Chinese Foreign Minister Wang Yi said the accord was a "hard-won achievement of multilateralism" that bolstered peace and stability in the Middle East.  

Wang added that "there is no international agreement that is perfect" but the Iran nuclear deal "has been endorsed unanimously by the UN Security Council" and the past three years have shown it is a "viable agreement".  

"China encourages Iran to continue to fulfill all commitments it has made," Wang said. "At the same time, the legitimate right of all countries to normal economic relations and trade with Iran should be respected."  

In his comments to reporters in Tehran, Rouhani said it is interesting that someone invites leaders to a Security Council meeting after himself having trampled on a resolution passed by the same council.  

He also hailed a recent decision by the remaining parties to the agreement to set up a Special Purpose Vehicle to facilitate trade with Iran, which EU foreign policy chief, Federica Mogherini, says could be in place "before November".  

The SPV, slammed by US officials, would create a sort of barter system to exchange Iranian oil for European goods without money changing hands and avoiding banking exchanges, Reuters reported. 

 

Return to JCPOA 

At a news conference held on the sidelines of the 73rd session of the General Assembly on Wednesday, Rouhani said, "It became clear that America is alone." 

He stated that Iran's measured response to Washington's pullout was appreciated by world leaders during his bilateral meetings, the president's official website reported. 

Rouhani added that the US will eventually come back to the nuclear deal because nobody benefits from the current situation.

"The United States will return to it sooner or later. American cannot continue this trend, as it is not in the interests of the US nation. What the US administration is doing benefits neither the Iranian people, nor the American people. It benefits neither Europe, nor others." 

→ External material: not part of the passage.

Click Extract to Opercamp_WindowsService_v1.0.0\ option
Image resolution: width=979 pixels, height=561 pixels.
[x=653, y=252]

He admitted that Iran is feeling some pressure but said the country has been in much tougher situations in the past and was able to overcome such difficulties, just as it will be able to do today. 

Not Seeking War 

The president also made it clear that Iran does not want to go to war with American forces anywhere in the Middle East.

"We do not want to attack them. We do not wish to increase tensions with the United States," he said. 

Commenting on the situation in war-ravaged Syria, Rouhani defended Iran's advisory presence in the Arab country, saying that it is at the request of the Damascus government. 

On the contrary, US troops are present on Syrian soil despite the fact that the government of Syrian President Bashar al-Assad does not want them there.